¿En realidad mis hijos me escuchan cuando les hablo?

by / 0 Comments / 160 View / 1 febrero, 2018

¿Les ha pasado que le piden algo a sus hijos como hacer la tarea, levantar sus juguetes, meterse a bañar, sentarse a cenar o algo por el estilo y parece que le hablas a la pared? a mi sí tiro por viaje y confieso que hay días que eso me enloquece, me pregunto si en realidad me escuchan o están tan metidos en su juego o en su mundo que ni siquiera se enteran de lo les estoy diciendo o siquiera si estoy ahí.

El otro día hice según yo un experimento para estar segura de si uno de ellos me estaba escuchando: ¿Diego puedes quitarte los pantalones y calcetines para que te metas a bañar? Y como cuento cri, cri… nadie contestaba, por segunda, tercera y cuarta ocasión volví a realizar la pregunta y nada, entonces le dije: Diego la televisión se apaga en este instante y no se vuelve a prender, entonces sí, se escuchó un grito de “noooooo mamá, por favor no la apagues” jajaja… ¿entonces sí me estas escuchando verdad? Fue lo que alcancé a decir, continuada de un speach donde le eche un choro de por qué no hace caso y de que tenía que contestar cuando le llamaba.
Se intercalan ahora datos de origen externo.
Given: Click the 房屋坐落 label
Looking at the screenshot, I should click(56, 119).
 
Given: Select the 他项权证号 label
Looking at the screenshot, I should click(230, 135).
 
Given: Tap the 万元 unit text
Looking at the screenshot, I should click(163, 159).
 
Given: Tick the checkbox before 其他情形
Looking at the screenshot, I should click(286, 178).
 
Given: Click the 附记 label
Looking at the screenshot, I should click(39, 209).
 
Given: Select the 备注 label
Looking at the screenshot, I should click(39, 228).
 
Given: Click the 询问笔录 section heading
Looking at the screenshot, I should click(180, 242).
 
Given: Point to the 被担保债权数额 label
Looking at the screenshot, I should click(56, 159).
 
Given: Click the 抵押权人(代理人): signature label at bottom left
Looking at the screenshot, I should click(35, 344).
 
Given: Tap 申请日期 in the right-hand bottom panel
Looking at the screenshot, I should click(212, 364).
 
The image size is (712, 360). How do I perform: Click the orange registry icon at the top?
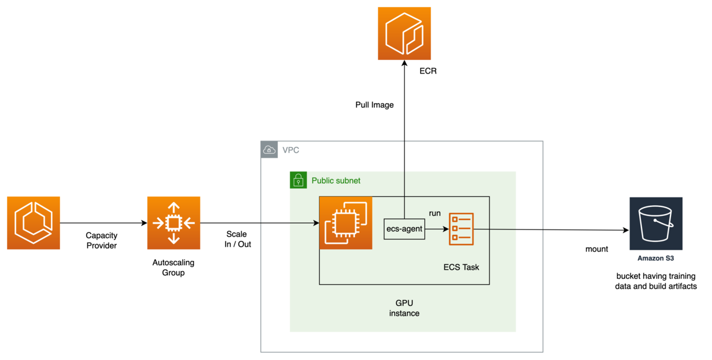pos(404,33)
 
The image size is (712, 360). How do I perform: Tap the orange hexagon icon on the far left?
pos(33,223)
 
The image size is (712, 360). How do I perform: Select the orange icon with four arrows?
pos(173,223)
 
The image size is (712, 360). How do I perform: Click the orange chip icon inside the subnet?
pos(346,223)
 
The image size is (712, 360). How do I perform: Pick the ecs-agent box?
pos(404,229)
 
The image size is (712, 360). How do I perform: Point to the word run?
pos(434,213)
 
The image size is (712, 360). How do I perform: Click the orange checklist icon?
pos(460,228)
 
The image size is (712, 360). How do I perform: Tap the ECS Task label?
pos(461,267)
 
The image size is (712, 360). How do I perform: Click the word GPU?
pos(404,302)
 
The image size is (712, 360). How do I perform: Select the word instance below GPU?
pos(404,313)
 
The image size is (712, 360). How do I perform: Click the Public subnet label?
pos(336,180)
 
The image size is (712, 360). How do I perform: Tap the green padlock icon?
pos(298,180)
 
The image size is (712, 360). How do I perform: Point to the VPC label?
pos(291,151)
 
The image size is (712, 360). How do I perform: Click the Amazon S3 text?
pos(656,258)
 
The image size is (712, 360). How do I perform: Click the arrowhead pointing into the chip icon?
pos(316,224)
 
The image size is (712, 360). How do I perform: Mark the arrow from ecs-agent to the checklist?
pos(437,229)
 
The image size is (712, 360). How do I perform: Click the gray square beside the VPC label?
pos(270,150)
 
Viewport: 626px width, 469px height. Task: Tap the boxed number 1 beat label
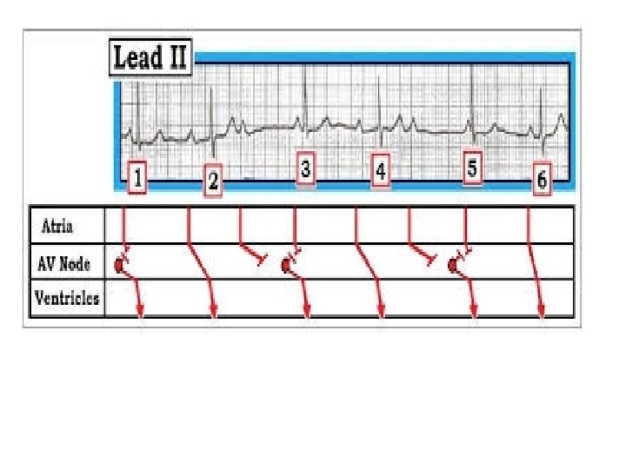138,179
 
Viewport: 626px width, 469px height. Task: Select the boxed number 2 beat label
213,182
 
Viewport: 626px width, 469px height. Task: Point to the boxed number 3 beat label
304,168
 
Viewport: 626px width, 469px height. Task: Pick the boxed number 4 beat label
380,172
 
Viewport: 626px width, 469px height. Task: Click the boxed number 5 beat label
472,168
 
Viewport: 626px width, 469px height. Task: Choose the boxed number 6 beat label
542,180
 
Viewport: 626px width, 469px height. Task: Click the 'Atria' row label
58,227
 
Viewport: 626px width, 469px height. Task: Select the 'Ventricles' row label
67,300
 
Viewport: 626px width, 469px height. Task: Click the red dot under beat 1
119,265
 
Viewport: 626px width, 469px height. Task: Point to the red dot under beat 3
286,265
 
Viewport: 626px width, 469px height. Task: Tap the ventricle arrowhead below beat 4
380,314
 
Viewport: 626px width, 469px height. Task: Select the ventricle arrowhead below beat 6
543,314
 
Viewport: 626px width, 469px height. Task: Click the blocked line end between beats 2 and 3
263,260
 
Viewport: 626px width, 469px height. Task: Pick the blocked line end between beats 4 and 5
430,260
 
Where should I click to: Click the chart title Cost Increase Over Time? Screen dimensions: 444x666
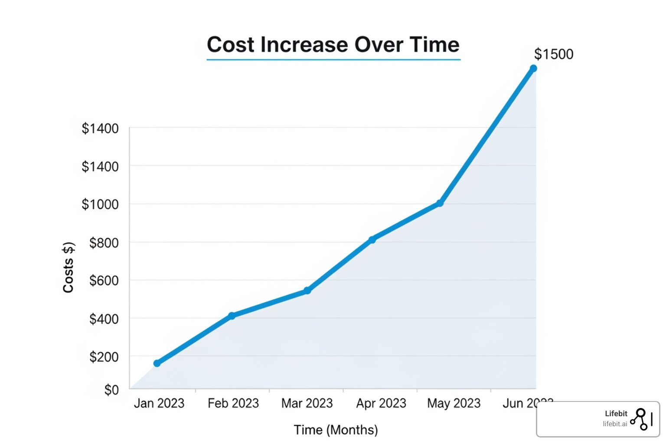point(333,45)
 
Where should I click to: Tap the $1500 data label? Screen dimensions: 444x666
point(553,54)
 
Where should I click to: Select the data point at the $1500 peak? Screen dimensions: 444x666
point(533,69)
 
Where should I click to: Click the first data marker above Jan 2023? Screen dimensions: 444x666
point(157,363)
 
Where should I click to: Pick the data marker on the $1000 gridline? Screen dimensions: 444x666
point(440,203)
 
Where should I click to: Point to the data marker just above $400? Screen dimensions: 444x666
point(232,316)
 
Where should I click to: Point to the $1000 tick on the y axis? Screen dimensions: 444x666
point(100,204)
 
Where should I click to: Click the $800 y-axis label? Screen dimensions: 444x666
point(104,243)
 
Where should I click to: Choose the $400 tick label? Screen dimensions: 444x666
point(104,319)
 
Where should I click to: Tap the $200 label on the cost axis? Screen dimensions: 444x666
point(104,357)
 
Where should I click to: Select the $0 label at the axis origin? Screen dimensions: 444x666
point(111,390)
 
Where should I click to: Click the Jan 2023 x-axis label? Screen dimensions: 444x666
point(159,403)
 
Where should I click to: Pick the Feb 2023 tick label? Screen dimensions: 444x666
point(233,403)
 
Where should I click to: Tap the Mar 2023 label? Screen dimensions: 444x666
point(307,403)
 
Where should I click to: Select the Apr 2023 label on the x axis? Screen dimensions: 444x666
point(381,403)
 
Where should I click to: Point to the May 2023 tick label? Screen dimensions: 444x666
point(454,403)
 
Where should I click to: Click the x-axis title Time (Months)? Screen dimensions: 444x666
point(336,430)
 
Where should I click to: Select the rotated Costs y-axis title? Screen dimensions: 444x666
point(69,268)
La American Speech Language Hearing Association, cuenta con una escala sobre cómo hablan y escuchan los niños de 3 meses a 5 años de edad, les cuento:

Del nacimiento hasta los 3 meses: se sobresaltan con los ruidos fuertes. Se callan o sonríen cuando le hablan. Parecen reconocer su voz. Se callan si están llorando al reconocer su voz. Chupan con mayor o menor fuerza en respuesta al sonido. Hacen sonidos de placer como gorjeos y arrullos. Lloran de distinta manera dependiendo de sus distintas necesidades. Sonríen cuando los ven.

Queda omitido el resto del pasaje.